= 2025 FIVB Women's Volleyball World Championship Pool D =

Pool D is one of eight pools of the preliminary round of the 2025 FIVB Women's Volleyball World Championship. The pool consists of the United States as well as the Czech Republic, Argentina, and Slovenia. Teams are playing one another in a round-robin, where the top two teams advancing to the final round.

It is currently taking place from 22 to 26 August 2025, with rest days on 23 and 25 August. Each matchday features two games, held at 16:00 and 19:30. As the seeded team, the United States will play all its matches at 19:30.

==Teams==
The following four teams will compete in Pool D for the tournament, listed by their position in the pool.

| Position | Country | Confederation | Qualified as | Qualified on | Previous appearances |  |  | Previous best performance |
| Total | First | Last |
| D1 | United States | NORCECA | 2023 NORCECA runners-up | 2 September 2023 | 17 | 1956 | 2022 | Champions (2014) |
| D2 | Czech Republic^{ab} | CEV | 4th World ranked non-qualified team | 30 August 2024 | 12 | 1952 | 2022 | 3rd place (1952, 1960) |
| D3 | Argentina | CSV | 2023 South American runners-up | 22 August 2023 | 7 | 1960 | 2022 | 8th place (1960) |
| D4 | Slovenia | CEV | 12th World ranked non-qualified team | 30 August 2024 | 0 | None |  | None |

^{a}
^{b}

==World Rankings==
The following four teams are ranked in the FIVB World Rankings at the draw, the beginning and the final day of the tournament.

| Position | Country | FIVB World Rankings |  |  |
| Draw^{α} | Before^{β} | After^{γ} |
| D1 | United States | 3 (362.27) | 7 (332.77) | 7 (335.03) |
| D2 | Czech Republic | 15 (189.61) | 13 (205.94) | 15 (194.30) |
| D3 | Argentina | 17 (180.96) | 17 (189.05) | 17 (182.42) |
| D4 | Slovenia | 26 (137.47) | 25 (150.51) | 20 (161.08) |

^{α}
^{β}
^{γ}

==Standings==
The following four teams are ranked based on the pool standing procedure.

- The winners of Pool D will advance to play the runners-up of Pool E.
- The runners-up of Pool D will advance to play the winners of Pool E.

| Pos | Teamv; t; e; | Pld | W | L | Pts | SW | SL | SR | SPW | SPL | SPR | Qualification |
| 1 | United States | 3 | 3 | 0 | 9 | 9 | 2 | 4.500 | 266 | 211 | 1.261 | Final round |
| 2 | Slovenia | 3 | 1 | 2 | 4 | 6 | 6 | 1.000 | 263 | 261 | 1.008 |
| 3 | Argentina | 3 | 1 | 2 | 3 | 4 | 7 | 0.571 | 225 | 262 | 0.859 |  |
| 4 | Czech Republic | 3 | 1 | 2 | 2 | 4 | 8 | 0.500 | 254 | 274 | 0.927 |

==Matches==

The following six matches of Pool D will play at the Korat Chatchai Hall, Nakhon Ratchasima.
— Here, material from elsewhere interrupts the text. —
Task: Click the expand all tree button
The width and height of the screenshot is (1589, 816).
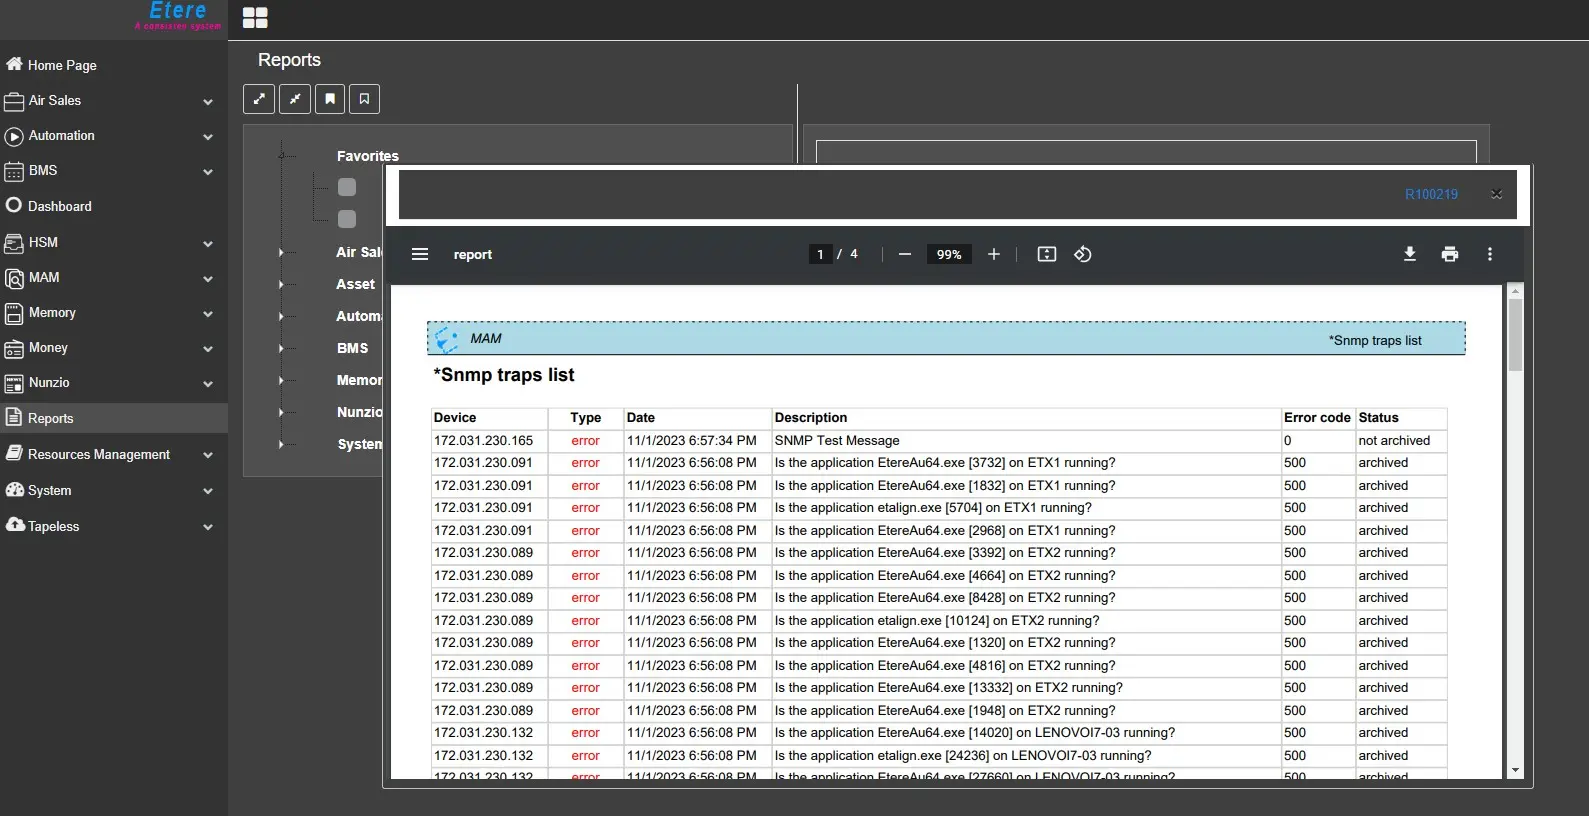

===Czech Republic vs Argentina===
The teams recently faced each other in the 2024 FIVB Women's Volleyball Challenger Cup, where the Czech Republic won 3–0. This is the second game between the Czech Republic and Argentina in the World Championship with Argentina winning in their first meeting in 2022.

===United States vs Slovenia===
The teams recently faced each other in the 2023 FIVB Volleyball Women's Olympic Qualification Tournaments, where the United States won 3–1. This is the first game between the United States and Slovenia in the World Championship, marking Slovenia's debut in the tournament.

===Czech Republic vs Slovenia===
The teams recently faced each other in the 2024 Women's European Volleyball League, where the Czech Republic won 3–1. This is the first game between the Czech Republic and Slovenia in the World Championship.

===United States vs Argentina===
The teams recently faced each other in the 2020 Summer Olympics, where the United States won 3–0. This is the third game between the United States and Argentina in the World Championship. The United States has won both of their previous meetings in 1990 and 2002.

===Argentina vs Slovenia===
The teams have never met before. This is the first game between Argentina and Slovenia in any tournament, including the World Championship.

===United States vs Czech Republic===
The teams recently faced each other in the 2025 FIVB Women's Volleyball Nations League, where the Czech Republic won 3–2. This is the third game between the United States and the Czech Republic in the World Championship. The United States has won both of their previous meetings in 1994 and 2010. Prior to 1990, the former Czechoslovakia won twice in 1956 and 1960, while the United States won twice in 1978 and 1986.